Migrating Enterprise DataWare House to Big data

I had many informal chats with friends, who manage traditional EDW at large corporations and want to migrate to big data. Migration decision has many dimensions – technical, financial, present status disruption, what I will get at “To be” architecture, how I will support new architecture etc etc. Let me answer step by step :-

1.) Should I move to big data : As big data is coming out of hype phase, the reality is seeping in. It will not solve all your problems and all your problems are not big data problems.

  • If your data volume is less than 50 GB, have around 15 attributes , already have data model and ETL working , you are not going to gain a lot from migrating to big data.
  • Big data’s biggest benefit comes from storage space. Typical RDBMS, 1TB cost will be around 20K while on hadoop cluster it would be 3K. So if you have to store huge data move to big data. Also, some companies are using hybrid approach where they archive on big data cluster and keep recent data in their EDW.
  • Second important benefit of big data is latency or processing speed. A typical ETL job takes around 2-3 hours to process 1 GB of data on MPP cluster. While a 20 node hadoop cluster will take around 25 minutes to process that ETL.

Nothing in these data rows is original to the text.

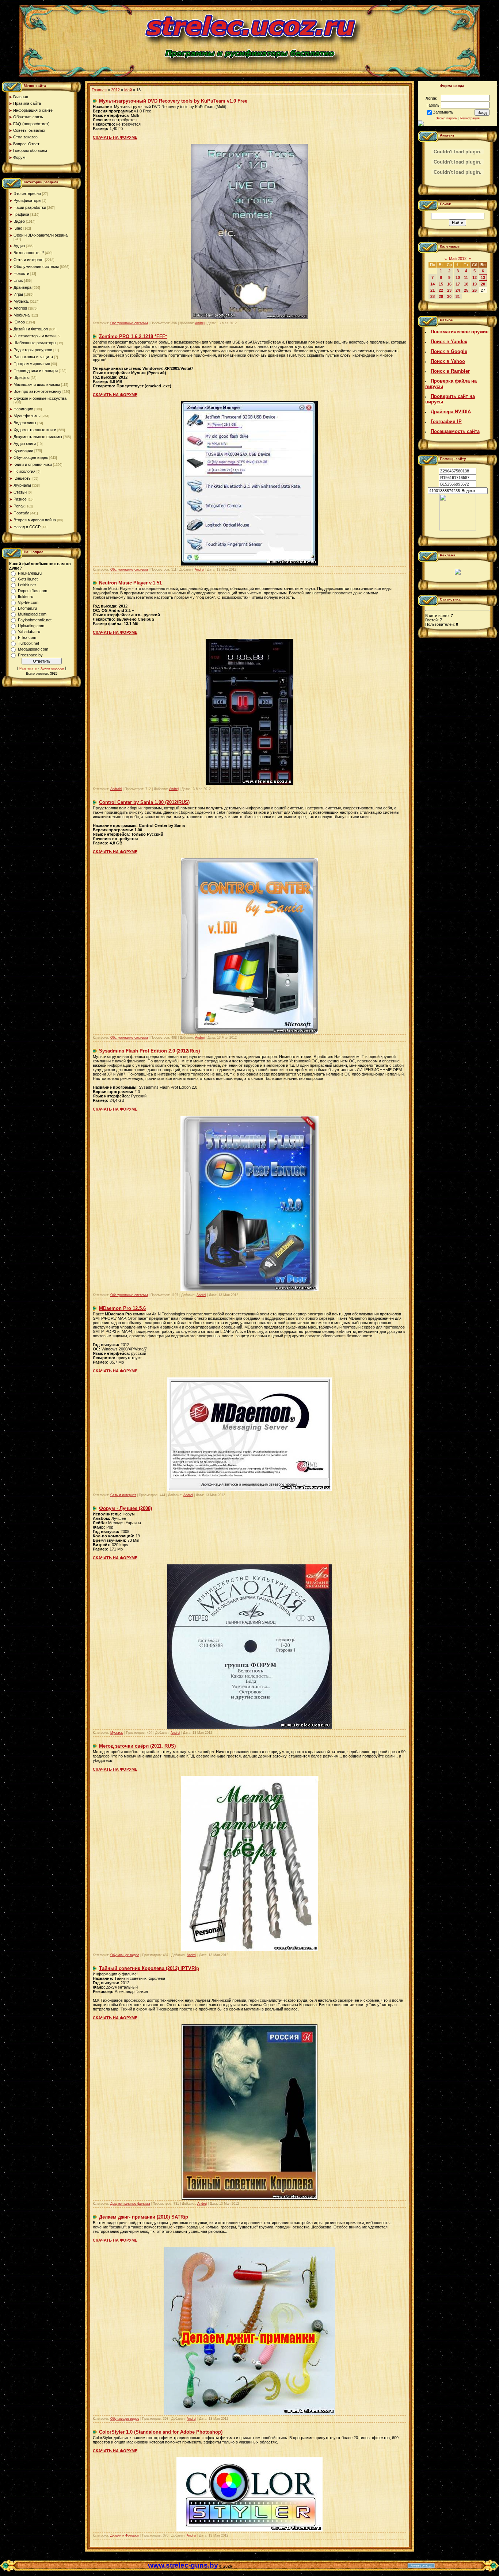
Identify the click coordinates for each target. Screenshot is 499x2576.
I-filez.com (27, 637)
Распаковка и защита (33, 356)
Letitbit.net (27, 585)
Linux (18, 280)
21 (432, 290)
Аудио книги (25, 443)
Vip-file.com (28, 602)
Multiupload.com (32, 614)
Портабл (21, 513)
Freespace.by (30, 655)
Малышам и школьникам (37, 384)
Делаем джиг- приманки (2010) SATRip (143, 2217)
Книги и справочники (33, 464)
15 (441, 284)
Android (20, 308)
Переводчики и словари (36, 370)
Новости (21, 273)
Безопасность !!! (29, 252)
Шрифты (22, 377)
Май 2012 (457, 258)
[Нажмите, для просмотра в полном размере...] (249, 317)
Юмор (19, 322)
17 (458, 284)
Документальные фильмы (38, 436)
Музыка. (21, 301)
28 (432, 296)
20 (483, 284)
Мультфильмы (27, 416)
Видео (19, 221)
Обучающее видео (31, 457)
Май (128, 90)
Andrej (200, 323)
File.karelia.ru (30, 573)
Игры (18, 294)
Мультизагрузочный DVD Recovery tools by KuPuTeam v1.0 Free (173, 101)
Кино (18, 228)
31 (458, 296)
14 (432, 284)
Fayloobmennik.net (35, 620)
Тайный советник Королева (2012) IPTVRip (149, 1968)
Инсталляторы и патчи (35, 336)
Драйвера (22, 287)
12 (474, 277)
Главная (99, 90)
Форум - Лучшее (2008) (125, 1508)
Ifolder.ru (25, 596)
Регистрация (470, 118)
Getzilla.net (28, 579)
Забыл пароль (446, 118)
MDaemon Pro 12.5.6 (122, 1308)
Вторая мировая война (35, 520)
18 (466, 284)
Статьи (20, 492)
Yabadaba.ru (29, 631)
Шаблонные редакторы (35, 343)
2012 (115, 90)
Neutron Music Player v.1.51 (130, 583)
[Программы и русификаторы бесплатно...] (457, 529)
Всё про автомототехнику (37, 391)
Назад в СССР (27, 527)
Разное (20, 499)
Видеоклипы (25, 423)
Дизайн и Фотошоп (31, 329)
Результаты (28, 668)
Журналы (22, 485)
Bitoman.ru (27, 608)
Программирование (32, 363)
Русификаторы (27, 200)
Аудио (19, 246)
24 (458, 290)
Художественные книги (35, 430)
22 (441, 290)
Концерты (22, 478)
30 (449, 296)
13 (483, 277)
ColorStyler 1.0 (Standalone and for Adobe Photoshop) (160, 2432)
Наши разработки (30, 207)
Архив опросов (52, 668)
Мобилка (22, 315)
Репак (19, 506)
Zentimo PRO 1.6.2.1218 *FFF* (133, 336)
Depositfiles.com (32, 591)
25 (466, 290)
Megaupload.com (33, 649)
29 (441, 296)
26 (474, 290)
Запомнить (443, 112)
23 (449, 290)
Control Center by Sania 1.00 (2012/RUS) (144, 802)
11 (466, 277)
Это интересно (27, 193)
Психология (24, 471)
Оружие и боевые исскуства (40, 398)
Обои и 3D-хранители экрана (41, 235)
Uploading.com (31, 626)
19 (474, 284)
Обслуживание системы (36, 266)
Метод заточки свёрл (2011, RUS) (137, 1746)
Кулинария (23, 450)
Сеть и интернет (29, 259)
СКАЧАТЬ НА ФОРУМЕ (115, 137)
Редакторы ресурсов (33, 350)
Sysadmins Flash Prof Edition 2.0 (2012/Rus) (149, 1051)
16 (449, 284)
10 (458, 277)
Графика (21, 214)
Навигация (23, 409)
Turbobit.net (28, 643)
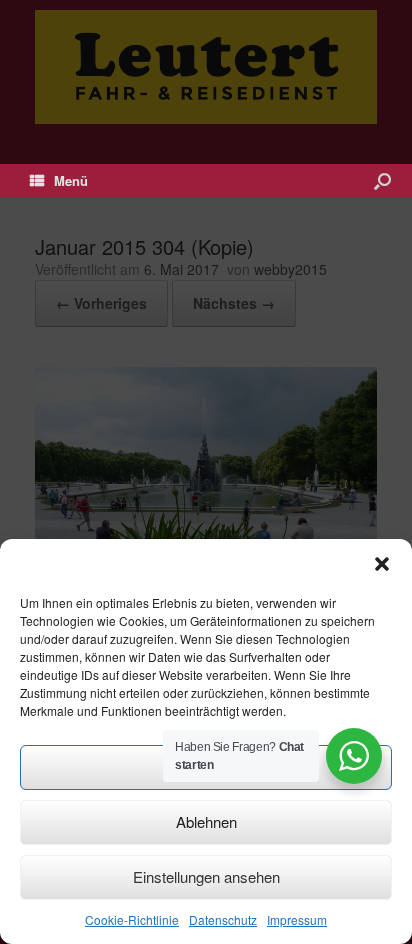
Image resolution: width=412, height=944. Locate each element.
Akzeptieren (206, 766)
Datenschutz (223, 919)
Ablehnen (206, 821)
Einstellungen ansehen (206, 876)
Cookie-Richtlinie (132, 919)
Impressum (297, 919)
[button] (382, 564)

If you are expecting a surge in actionable data volume ( just not any data – that you can store on file system on cheap storage) and want to reduce the time for data pipeline, then you should think of migrating to big data. Though most of big data technology is open sourced, migration will be costly. Generally, it takes12-18 months to migrate EDW to big data. A typical cost may be:

  • Nodes for Production, Staging and Development – 100 node X 6K = 600K
  • 2 Hadoop Admins – 300K – 400K
  • 5 Hadoop Developers – 750K – 1000K
  • Product Manager / Project Manager / UAT / Validating reports – 500K
  • Vendor license / support / training – 300K

As you can see, it is not cheap. But it will help you manage large data volumes and reduce time for data processing. Also data science team will love large volumes of data ( lowest granular level) – they will try to dig out hidden gem from it. Take you call accordingly.

You have decided to move your EDW to big data. Now how to do it ?

2.) How to move to big data :

I am proponent of incremental change. That way business user also be happy as they see added value in quarters not years. And they will also support migration initiatives.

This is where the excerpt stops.